Task prompt: Omitting every picture, copy the lines from the one that contains "The image size is (774, 436)." through the last line of the records below, exactly and with nothing added.

The input below:

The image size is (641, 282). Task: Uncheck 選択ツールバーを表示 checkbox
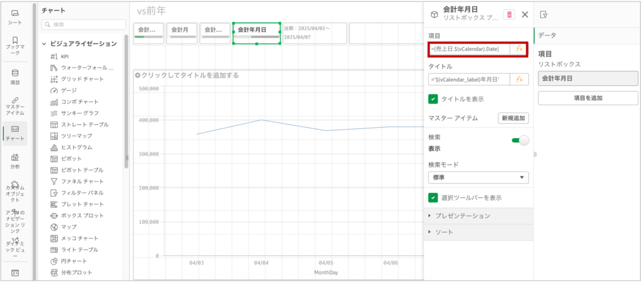click(433, 197)
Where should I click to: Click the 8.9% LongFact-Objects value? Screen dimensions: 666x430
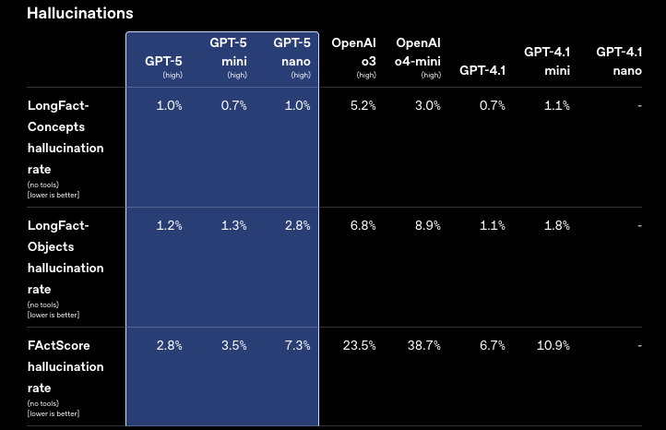coord(428,225)
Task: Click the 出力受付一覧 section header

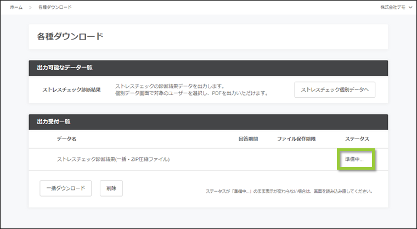Action: click(53, 121)
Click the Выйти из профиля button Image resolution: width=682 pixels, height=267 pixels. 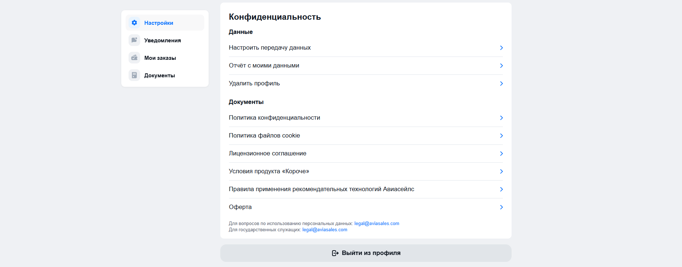point(366,253)
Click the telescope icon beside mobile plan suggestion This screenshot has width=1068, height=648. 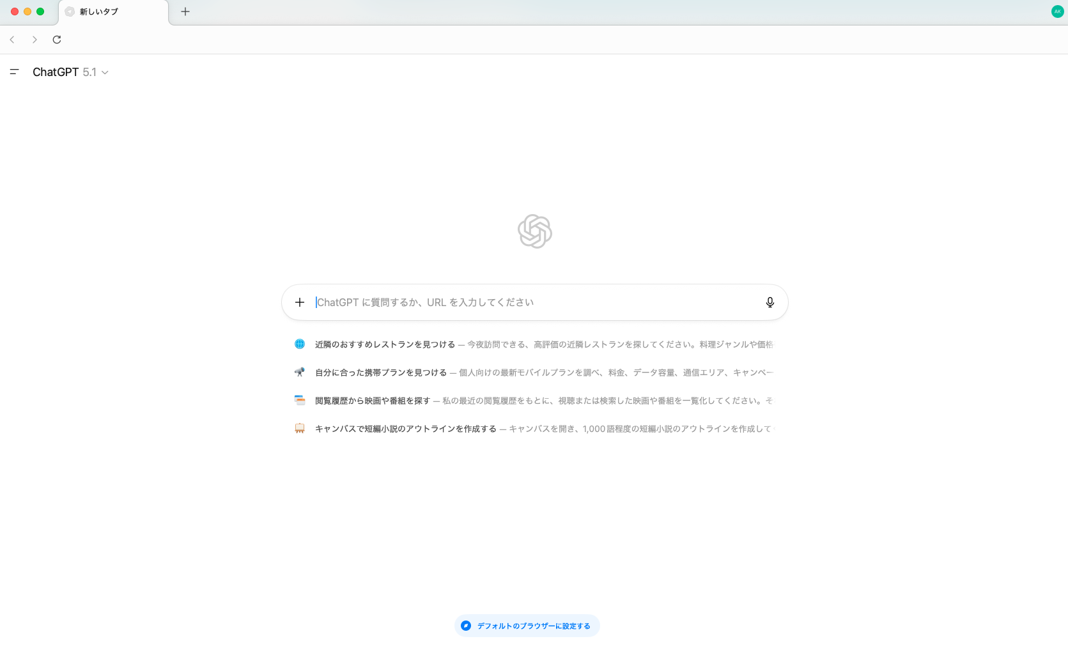tap(300, 373)
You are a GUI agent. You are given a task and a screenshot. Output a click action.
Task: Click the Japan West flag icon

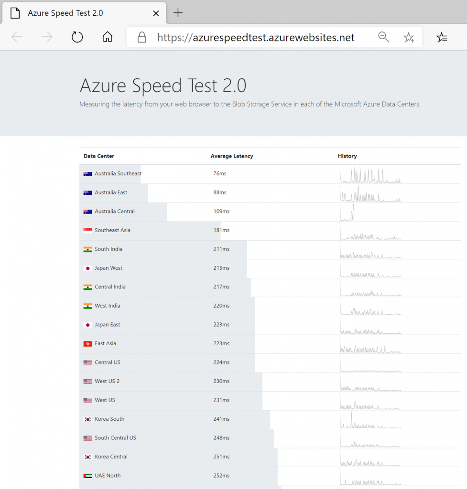(x=87, y=268)
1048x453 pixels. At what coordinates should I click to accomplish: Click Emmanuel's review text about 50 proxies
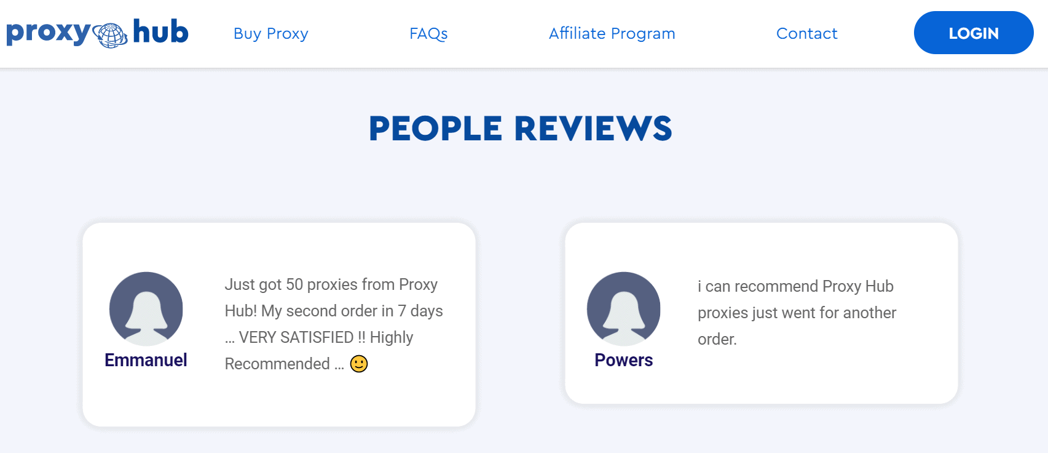334,324
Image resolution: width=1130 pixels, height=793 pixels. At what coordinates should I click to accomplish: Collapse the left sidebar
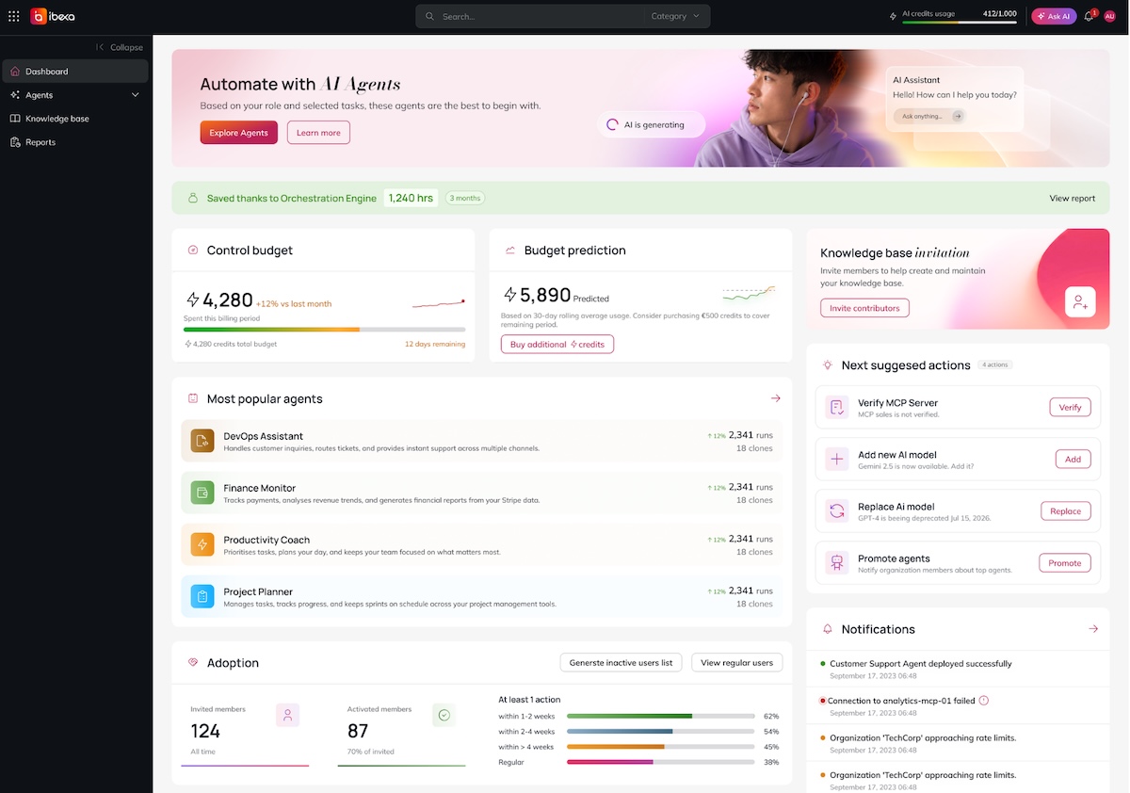click(x=120, y=47)
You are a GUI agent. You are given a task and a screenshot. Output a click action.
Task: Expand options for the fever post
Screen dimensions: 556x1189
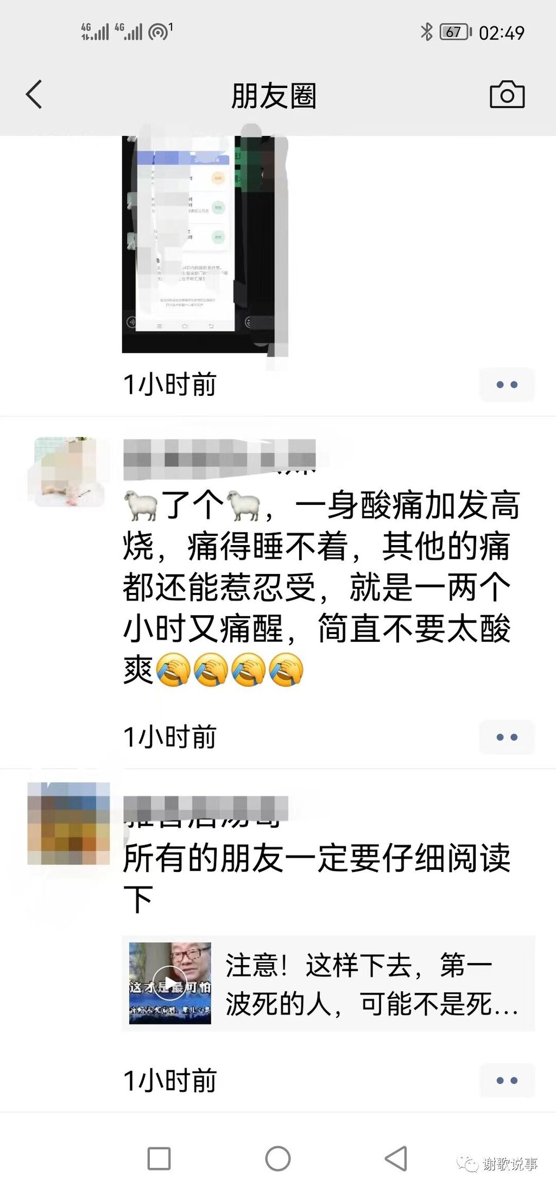(x=507, y=737)
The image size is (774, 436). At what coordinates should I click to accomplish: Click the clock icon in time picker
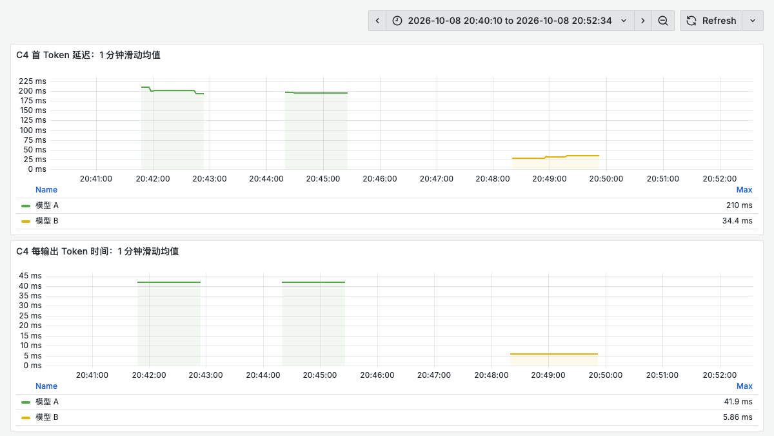pos(397,21)
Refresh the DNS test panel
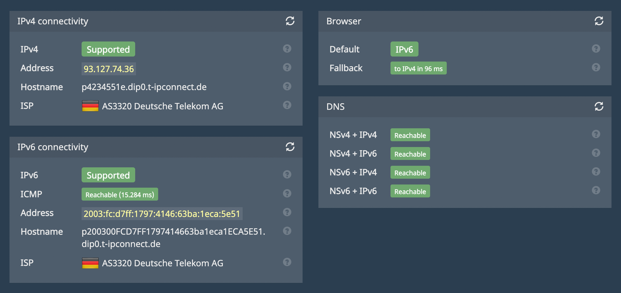621x293 pixels. [x=599, y=106]
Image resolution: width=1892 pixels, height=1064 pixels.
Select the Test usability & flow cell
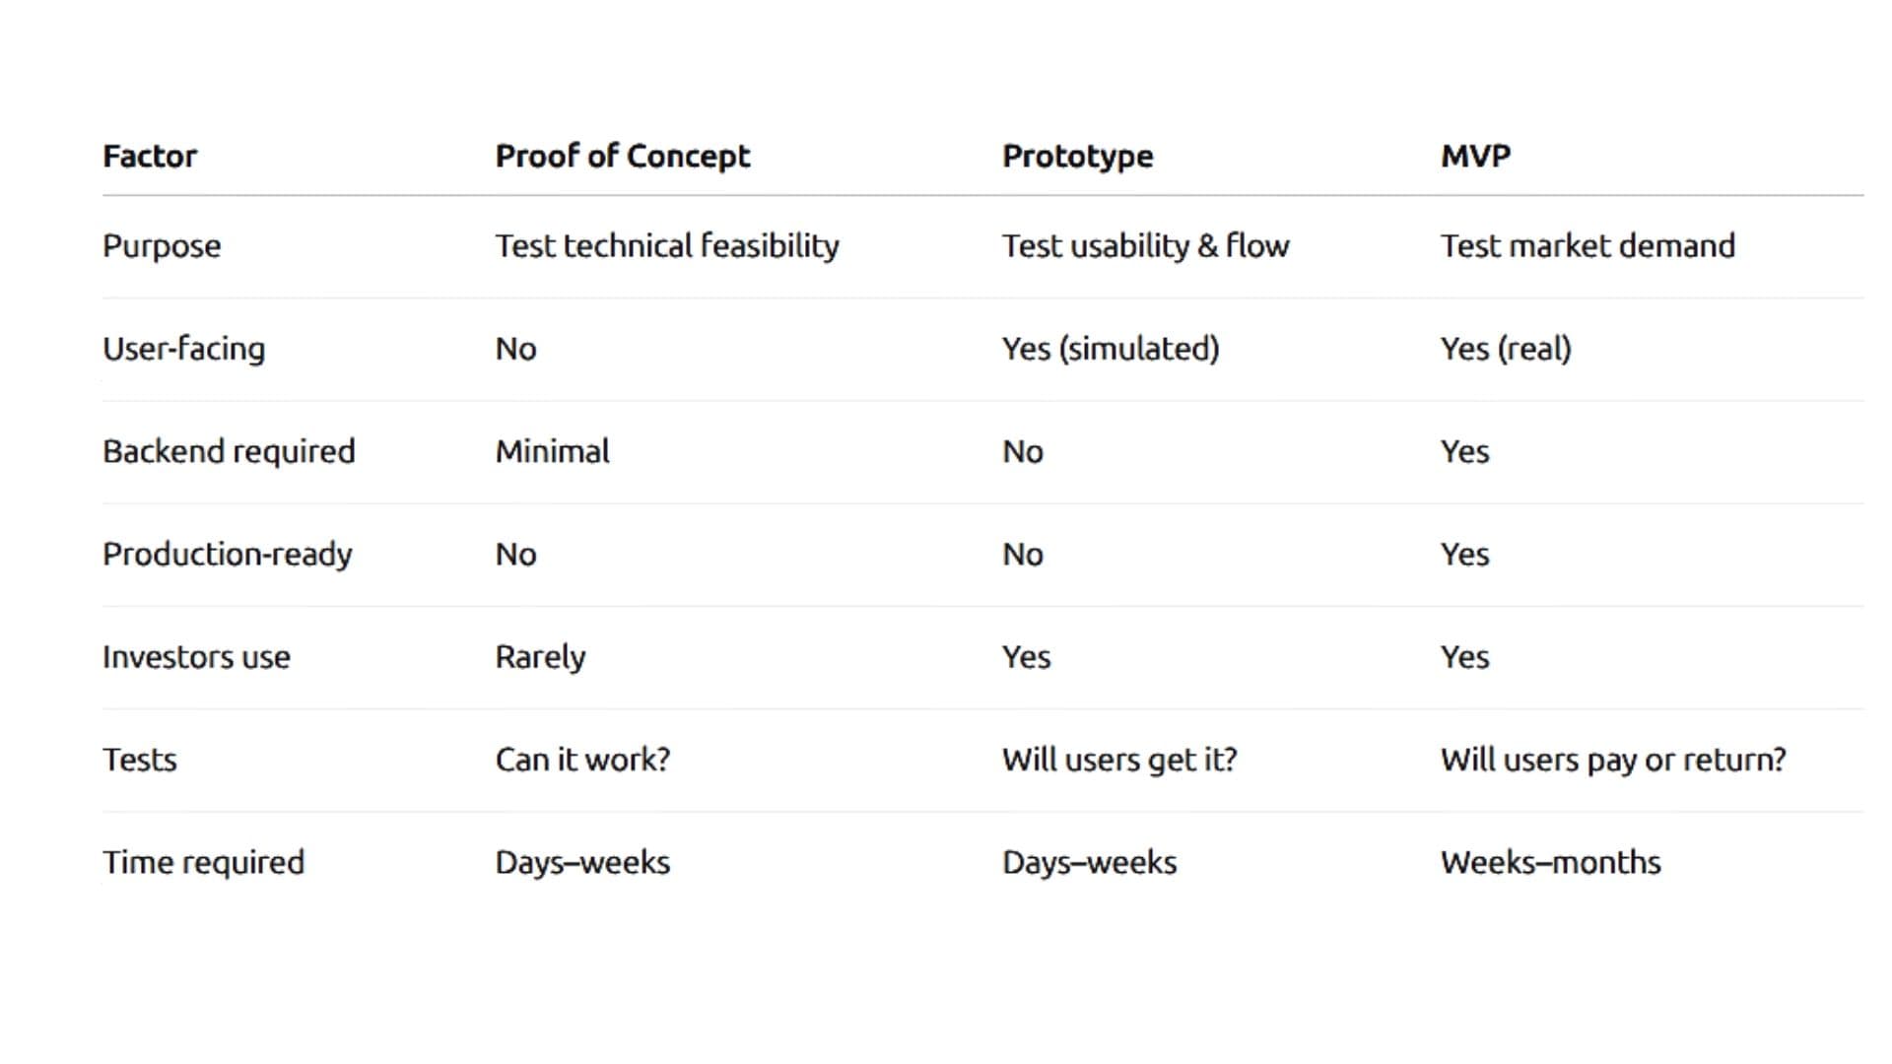pyautogui.click(x=1145, y=246)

End of The input.

The answer:
The image size is (774, 436). At what coordinates should I click to accomplish: Click the clock icon in time picker
pos(397,21)
Refresh the DNS test panel
621x293 pixels. [x=599, y=106]
Image resolution: width=1892 pixels, height=1064 pixels.
Select the Test usability & flow cell
pyautogui.click(x=1145, y=246)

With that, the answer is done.